▶ _Information given_:
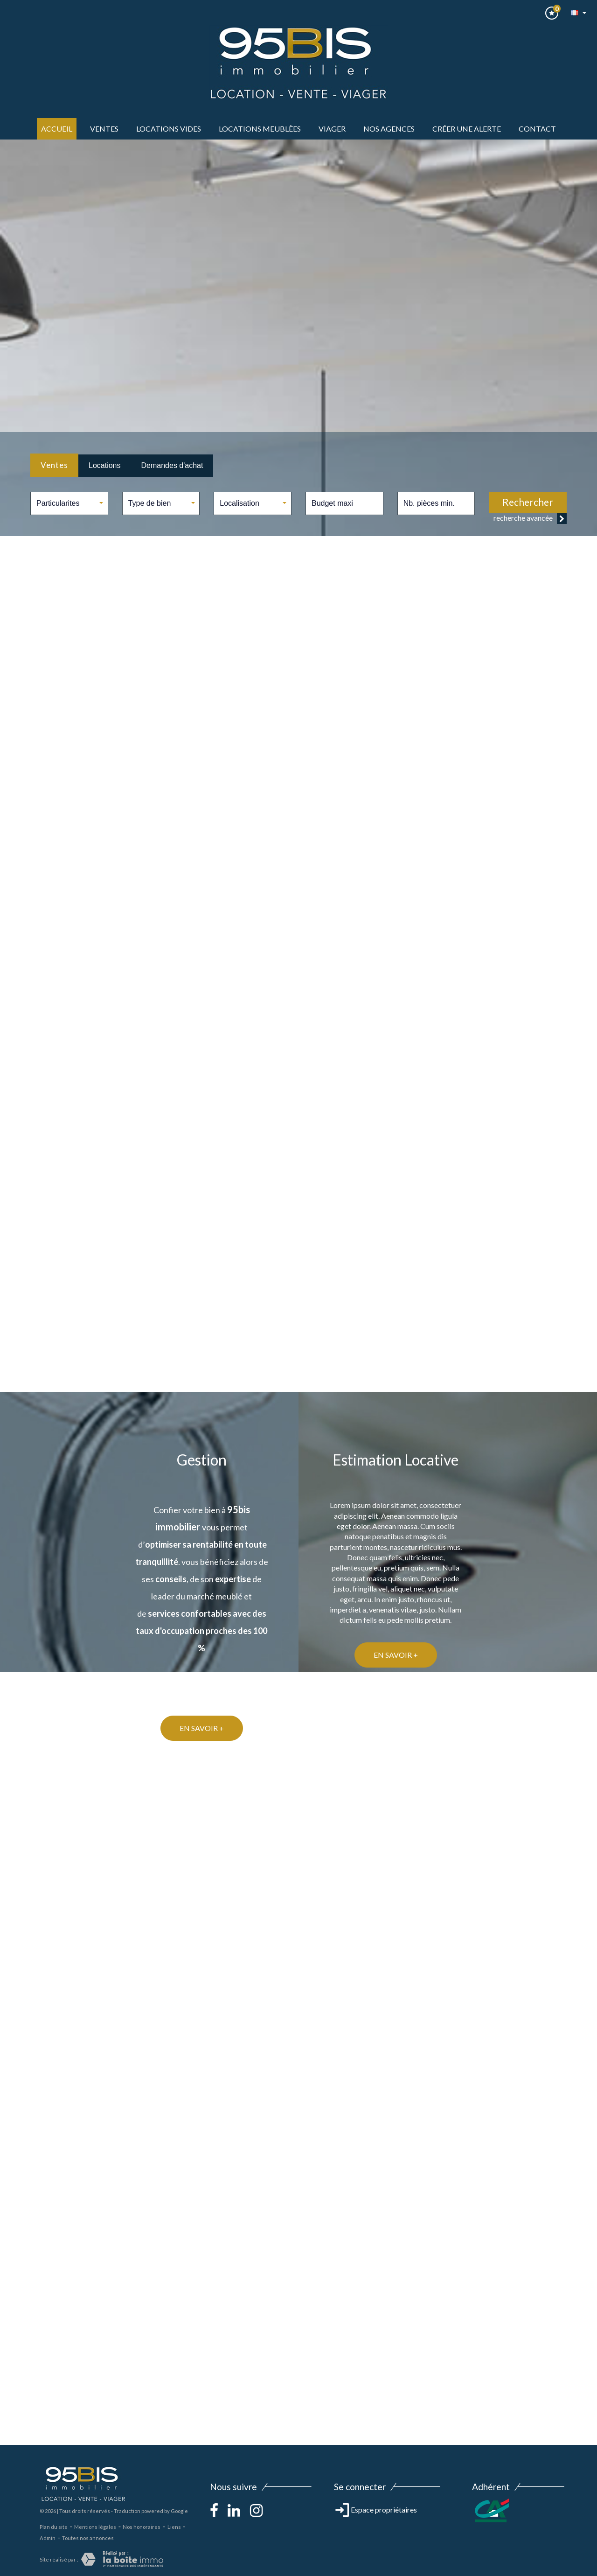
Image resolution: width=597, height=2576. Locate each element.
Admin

---

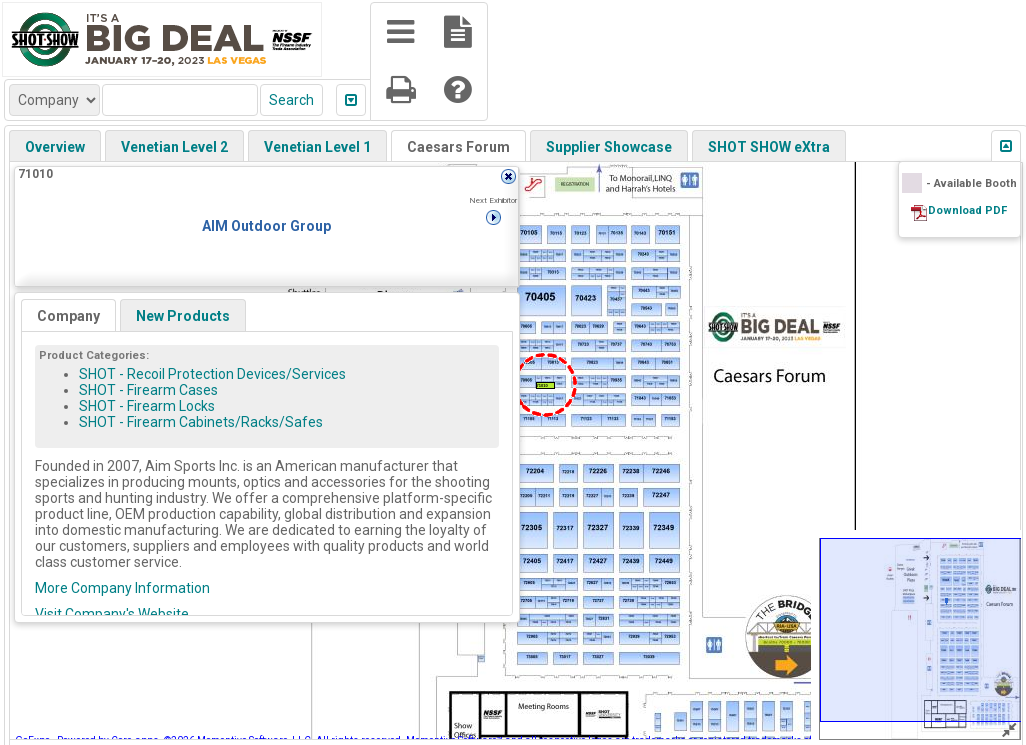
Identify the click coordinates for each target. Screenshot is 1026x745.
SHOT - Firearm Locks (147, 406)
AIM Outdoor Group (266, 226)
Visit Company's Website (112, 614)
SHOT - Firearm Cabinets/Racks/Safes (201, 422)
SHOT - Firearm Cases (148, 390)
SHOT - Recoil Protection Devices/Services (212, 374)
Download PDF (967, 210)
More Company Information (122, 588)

▶ _Task to complete_:
Recast the part of the material above that opens with the line containing "SHOT - Firearm Cases (148, 390)" and closes with the line containing "More Company Information (122, 588)" as a numbered list, including both of those lines and leaving out any blank lines.

▶ _Written response_:
1. SHOT - Firearm Cases (148, 390)
2. SHOT - Recoil Protection Devices/Services (212, 374)
3. Download PDF (967, 210)
4. More Company Information (122, 588)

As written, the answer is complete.